● Passage given:
╔══

- Directed by: Jamshed Usmonov
- Written by: Jamshed Usmonov
- Produced by: Jamshed Usmonov
- Starring: Uktamoi Miyasarova
- Cinematography: Pascal Lagriffoul
- Edited by: Jacques Comets
- Music by: Michael Galasso
- Release date: 24 May 2002;
- Running time: 91 minutes
- Country: Tajikistan
- Language: Tajik

= Angel on the Right =

2002 film

Angel on the Right (Фариштаи китфи рост, Farishtai kitfi rost; فرشته کتف راست) is a 2002 Tajik comedy-drama film directed by Jamshed Usmonov. It was screened in the Un Certain Regard section at the 2002 Cannes Film Festival.

╚══

● Data segment:

╔══

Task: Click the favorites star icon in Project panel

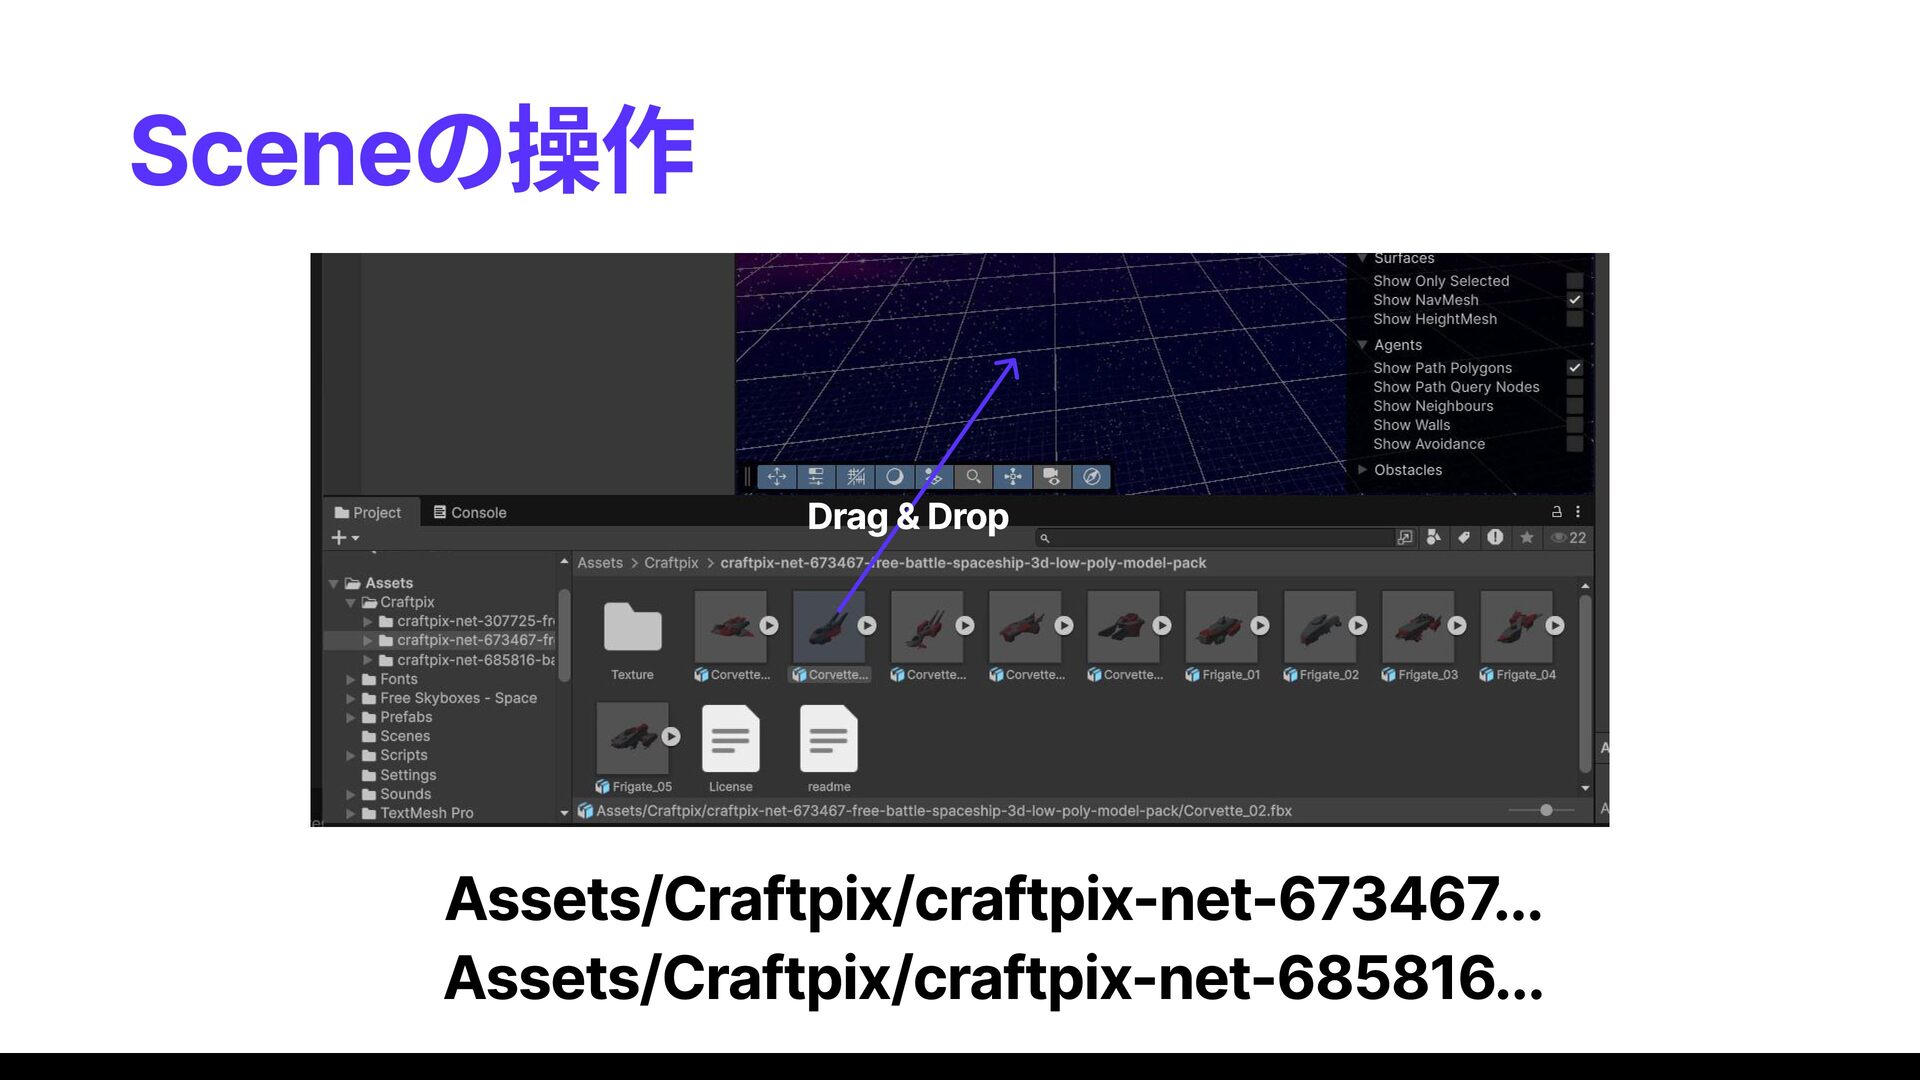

╚══

● Instructions:
**A.** List every person named in the entry on the film Angel on the Right.
**B.** Write the next part of the entry on the film Angel on the Right, beginning after its final sentence.

● Responses by task:
**A.** Jamshed Usmonov, Uktamoi Miyasarova, Pascal Lagriffoul, Jacques Comets, Michael Galasso

**B.**
==Plot==
This dark comedy, the third feature film for Jamshed Usmonov, is set, and filmed on location, in the Tajik town of Asht. After serving a long prison sentence, a remorseless man returns to his home village. While trying to help his mother die with dignity, the man endures multiple run-ins with the unyielding villagers who expect to collect on his myriad overdue debts. The cast of this film is the real-life population of the town of Asht itself. Usmonov cast his own mother and brother for the lead roles in the film.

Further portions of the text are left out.